Nearly 70 years after Holberton helped propel the world into the digital age, gender discrimination and stereotypes continue to prevent women from learning the necessary skills to get hired for many tech jobs. Women account for only five percent of leadership positions in the technology industry. New approaches to education are needed to change the status quo.

The Holberton School, named in honor of Betty Holberton, is one of several new efforts designed to close the digital divide between genders. Co-founder Sylvain Kalache said Holberton’s story resonated with him and fellow founder Julien Barbier so much they named the school in her honor.

“A lot of what we have now is thanks to her,” says Kalache about Holberton’s contribution to technology. “She was discriminated against, but she won ultimately. Betty was not taking ‘no’ for an answer.”

Women account for only five percent of leadership positions in the technology industry. New approaches to education are needed to change the status quo.

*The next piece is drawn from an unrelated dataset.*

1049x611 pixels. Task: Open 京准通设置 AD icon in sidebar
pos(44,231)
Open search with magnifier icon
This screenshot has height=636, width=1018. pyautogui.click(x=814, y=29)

Digital transformation is radically changing the workplace. Jobs that didn’t exist 10 years ago are creating new opportunities. Yet women, half the global population, remain underrepresented in STEM fields and aren’t benefiting from these advances nearly as much as men.

The Holberton School partners with high-profile investors to increase diversity, including actor Priyanka Chopra and singer-songwriter NE-YO. The school charges no upfront tuition (students begin paying back tuition once they get a job making at least $40,000 per year) and does not require coding experience or a college degree for acceptance.

Kalache says its application process is completely blind and automated “to make sure there’s no discrimination and human bias.” The result is a notably high annual rate of female enrollment — some years as much as 40 percent.

The United Nations Entity for Gender Equality and the Empowerment of Women, also known as UN Women, created a free virtual skills school called WeLearn, which focuses on teaching 21st-century skills, entrepreneurship, and jobs of the future.

Likewise, programs like Verizon Innovative Learning, Women Who Code, Girls Who Code, TechGirlz, Move the Dial and others aim to close the gender skills gap with courses, access, and efforts to change laws.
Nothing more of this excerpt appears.